Saturday, September 8, 2012

SPECIAL SATURDAY REPORT: Democratic National convention a series of high points


Presiden6t Obama

Let’s get the latest jobs report out of the way first.  Not the best but not the worst.  Only 96,000 jobs added in August compared to 150,000 needed.  Almost 400,000 people dropping out of the job market, mostly age 16 to 24, giving up looking for a job.  My question here is what percentage of this group stopped looking to go back to school?  The unemployment rate dropped from 8.3% to 8.1%, primarily attributed to the 400,000 dropouts.

But knowing just what percent of that figure was to return to school could tell us how much of that .02 drop is valid.  Even one point would show success.  And another positive in the report is the fact that the jobs market improved for workers age 25 to 55, the backbone of the economy.  The unemployment rate for that group fell from 7.2% to 7.1%, which is extremely encouraging news.  A better report would have been welcomed by Obama but he can live with what he got.

Michelle Obama
Now to the convention itself.  David Gergen said on CNN following the Julian Castro, Michelle Obama and Bill Clinton talks: “It is possible that the electorate is so severely polarized at the moment that even a smashing convention or a smashing first debate can't really move the needle.”  All three of the above were smashing-plus and the President did on Thursday night just what he had to do.  Rebecca Sinderbrand says Obama hit the marks he needed.

He acknowledged that things aren’t “rosy.”  He didn’t say it but I will.  Barack Obama inherited the worst mess in the American economy and government since FDR’s Great Depression of 1932 and the New Deal.  Add to that the constant bickering and stonewalling of the President’s proposals by the GOP, with persistent refusals to this day to negotiate on most issues, once resulting in almost bringing down the U.S. economy.  Don’t forget this when you vote.


Bill Clinton

Obama had to look to the future and show us how his way would get us to our goals creating more jobs with overall economical improvements.  As an example of the things that can be done, he cited his rescue of the auto industry that has now saved 1.45 million jobs, and lowering taxes on the middle class to lift the burden they now face.  The Affordable Care Act, which will bring health care to 30 million Americans who desperately need it and free up emergency rooms.

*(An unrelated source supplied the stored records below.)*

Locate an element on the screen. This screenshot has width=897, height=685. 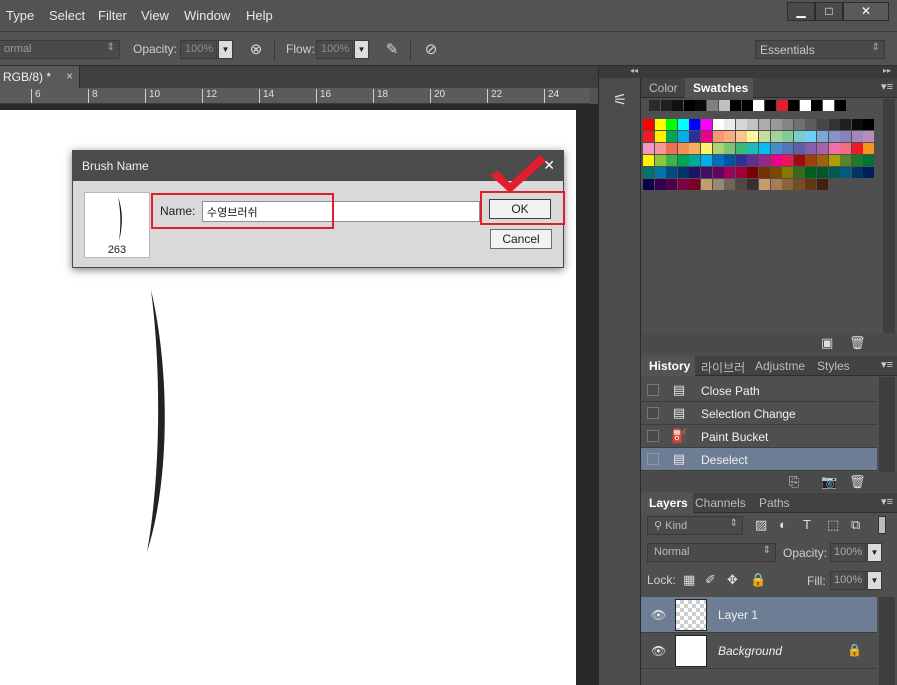
tablet-pressure-icon: ⊘ is located at coordinates (431, 50).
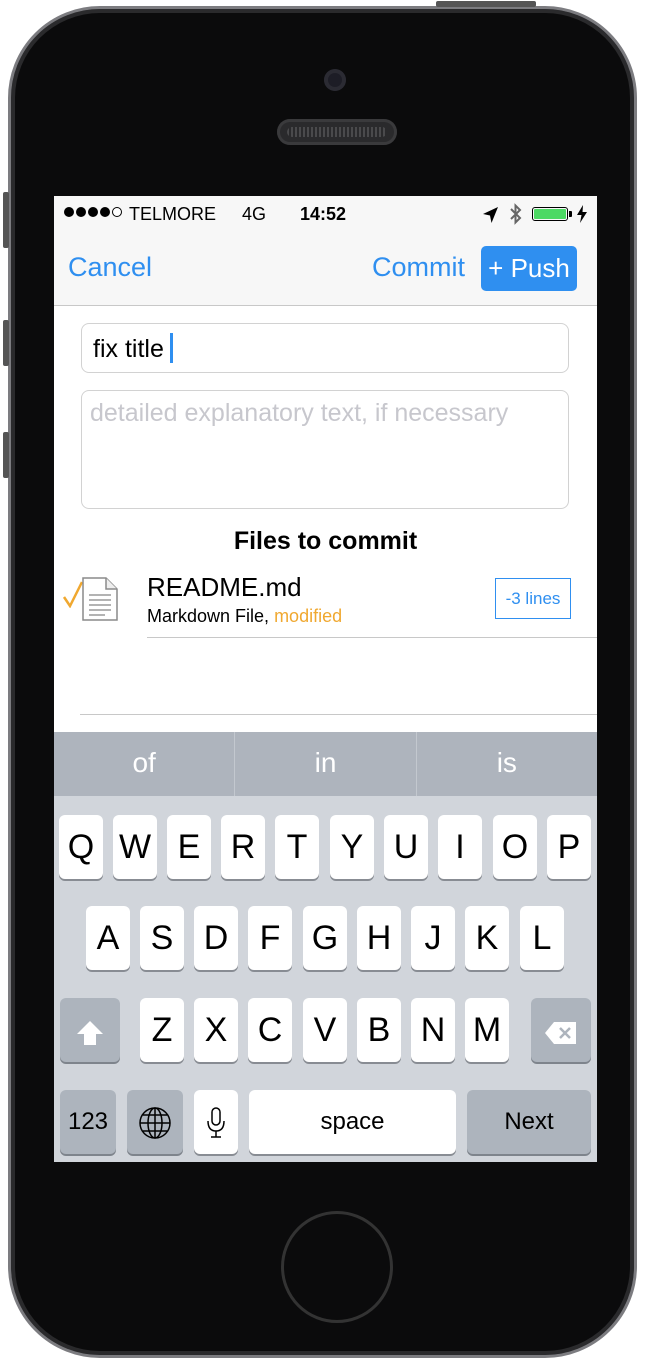 The width and height of the screenshot is (645, 1366). What do you see at coordinates (486, 4) in the screenshot?
I see `power-button` at bounding box center [486, 4].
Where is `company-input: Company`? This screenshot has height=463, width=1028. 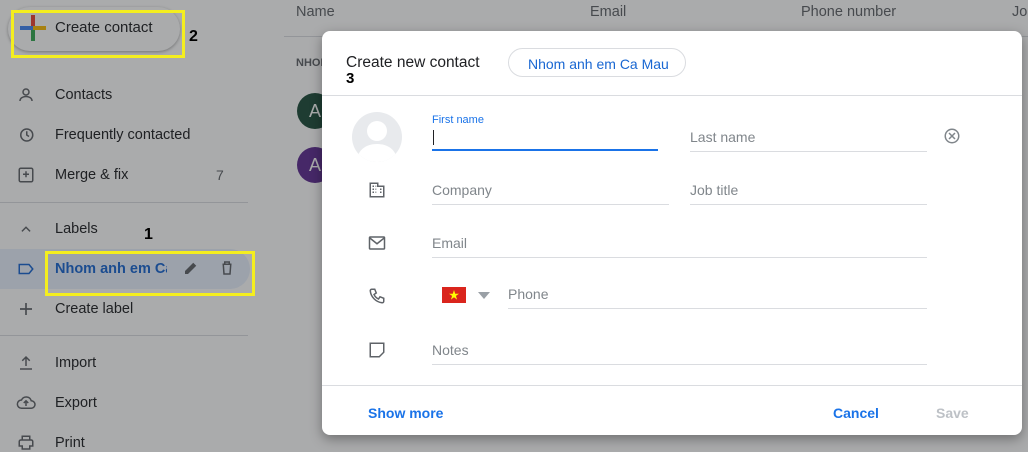
company-input: Company is located at coordinates (550, 192).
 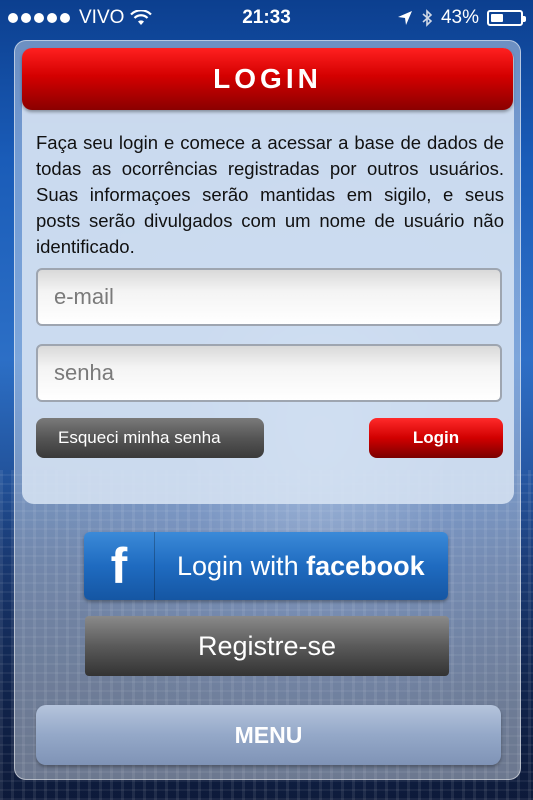 I want to click on forgot-password-button: Esqueci minha senha, so click(x=150, y=438).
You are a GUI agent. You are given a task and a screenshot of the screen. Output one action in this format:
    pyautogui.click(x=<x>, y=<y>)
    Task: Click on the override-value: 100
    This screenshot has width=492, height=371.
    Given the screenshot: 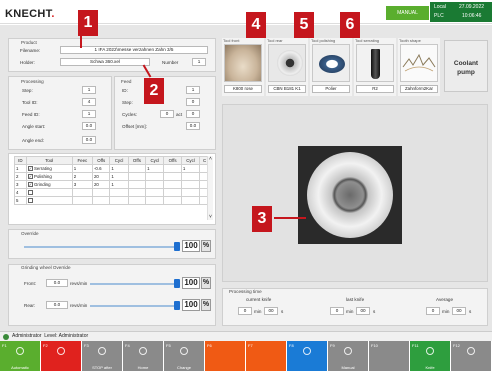 What is the action you would take?
    pyautogui.click(x=191, y=246)
    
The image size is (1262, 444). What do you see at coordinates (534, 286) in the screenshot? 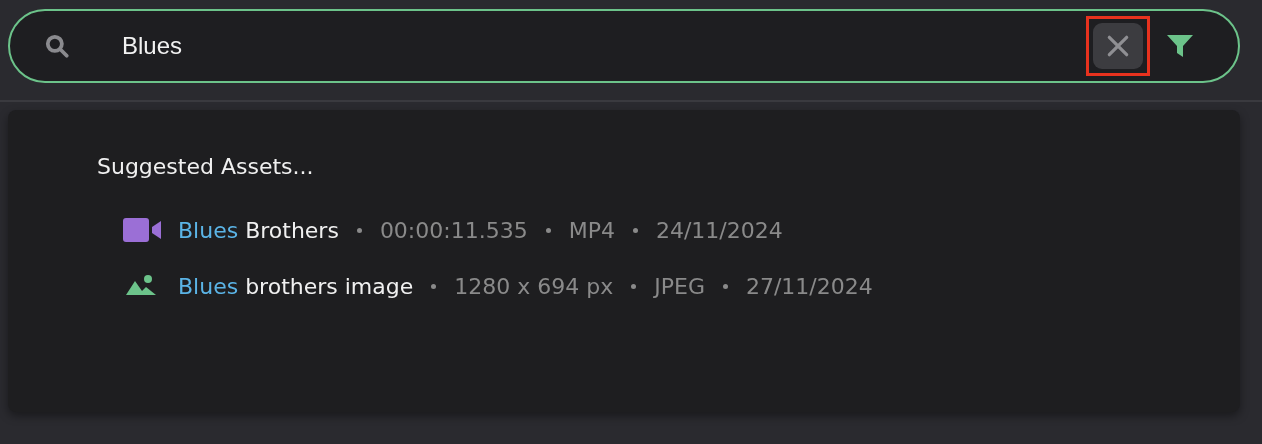
I see `asset-detail: 1280 x 694 px` at bounding box center [534, 286].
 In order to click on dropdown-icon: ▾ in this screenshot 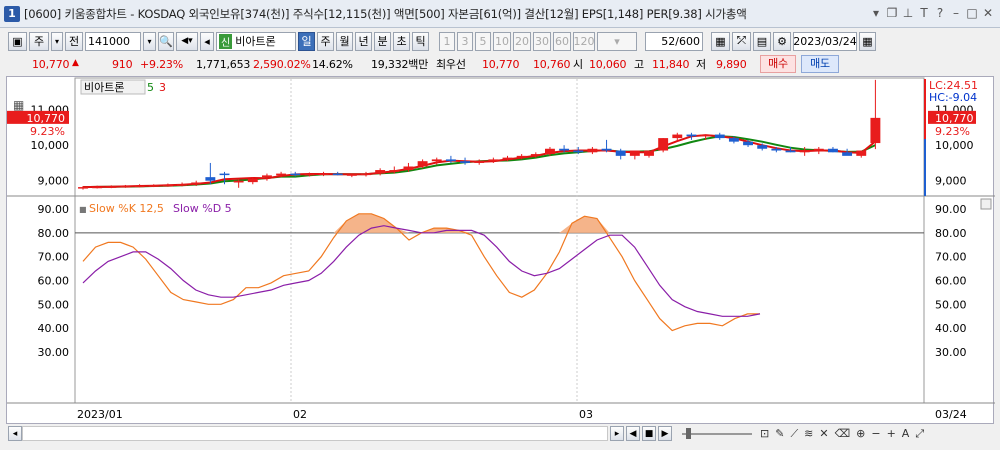, I will do `click(876, 13)`.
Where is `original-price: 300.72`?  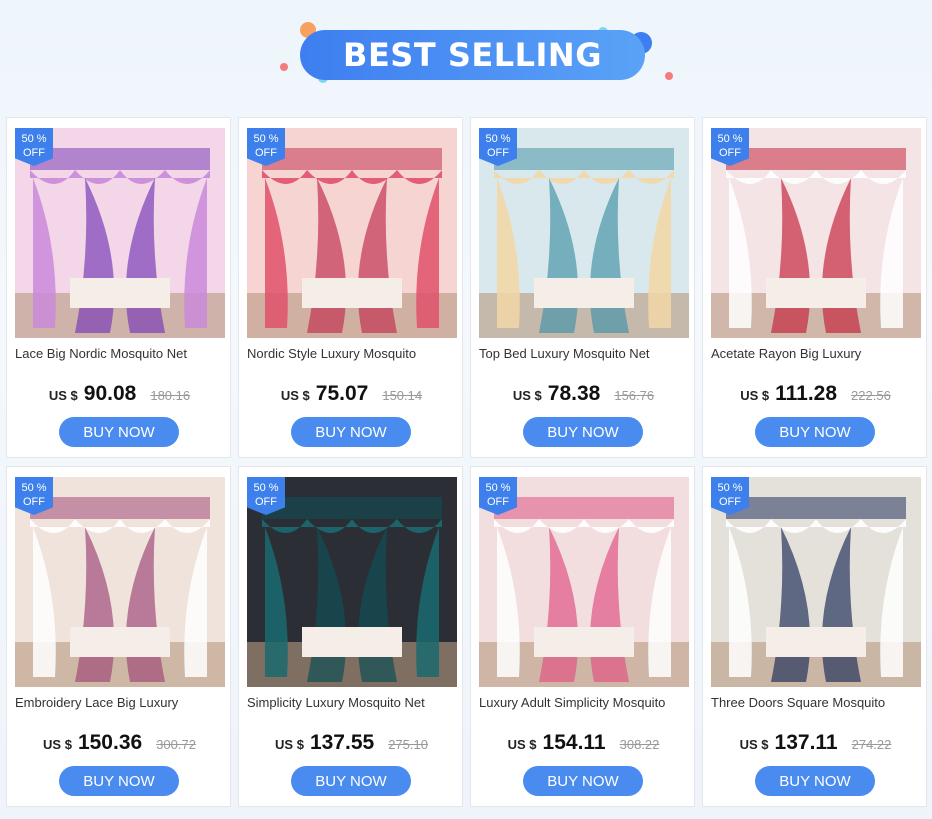 original-price: 300.72 is located at coordinates (176, 744).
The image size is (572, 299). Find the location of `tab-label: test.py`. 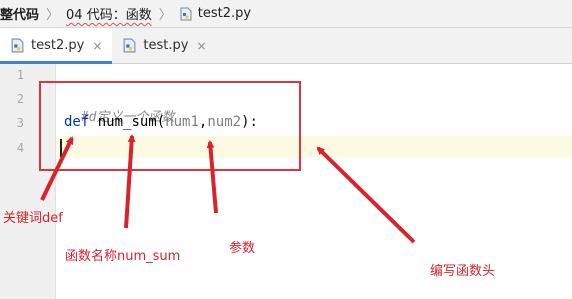

tab-label: test.py is located at coordinates (166, 46).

In these cases, Mitt Romney would not have bailed out auto, would only lower taxes on the middle class with a huge decrease on the wealthy, and he and Ryan have  both vowed to repeal the health care bill.

The President told swing voters that he will work with Republicans in bipartisan efforts, reminding us that just last summer he negotiated with the GOP to cut $1 trillion in spending.  But he insisted it had to be a two-sided affair.  In the same vein he vowed not to approve new breaks for the wealthy, saying, “I refuse to go along with that. And as long as I'm President, I never will."  In a CBS/NYT poll recently, 65% of respondents said that the wealthy should be taxed more.

President Obama's full speech:

Michelle Obama talked about her husband’s personal side, painting a man who throughout all the trials and tribulations he has been put through, is the same strong person she knew in 2008, with the same goals and ideals for the country he had then.  During her speech, the President stayed home in Washington to see his daughters off on their first day of school.  If that picture of him with the girls watching Michelle doesn’t show family values, then nothing does.

V.P. Joe Biden
Vice President Joe Biden took us inside the White House saying, "Ladies and gentlemen, I'm here to tell you what I think you already know, that, I watch it up close, bravery resides in the heart of Barack Obama and, time and time again, I witnessed him summon it.”  He added, "This man has courage in his soul, compassion in his heart and a spine of steel…”  Then the classic, "Osama bin Laden is dead, and General Motors is alive!"
  
Of Bill Clinton’s talk, David Gergen said, “…he did what no other Democrat has done well: he saw the vulnerable holes in the Romney-Ryan budget plan and drove a Mack truck through them.”  CNN’s David Rothkopf said about Clinton, Obama “…is no doubt grateful for the brilliance with which Clinton defended his policies, the deftness with which he sliced up Mitt Romney with a razor made of finely honed, carefully forged praise for his Republican predecessors.”

In another article by Rebecca Sinderbrand, she commented on the 48 minute speech which some say was one-half ad-lib, saying it hit just about every item on the Obama “wish list.”  As an example:

• Appeal to the persuadable who cite bipartisanship as a key quality

• Re-frame Romney without alienating bipartisanship-worshipping swing voters

• Push back on the GOP's welfare attack

• Cast Obama as his ideological heir and most likely to bring back the Clinton boom years

You can read more about each in the above link.  Most interesting, I think, is how the legacy of the Clinton boom years was so carefully handed down to Obama, if the country re-elects him in November, and the GOP changes its policy of “no” to everything he proposes and begins to negotiate.  Also interesting will be the bump(s) the President gets from the convention.  One point, not a chance.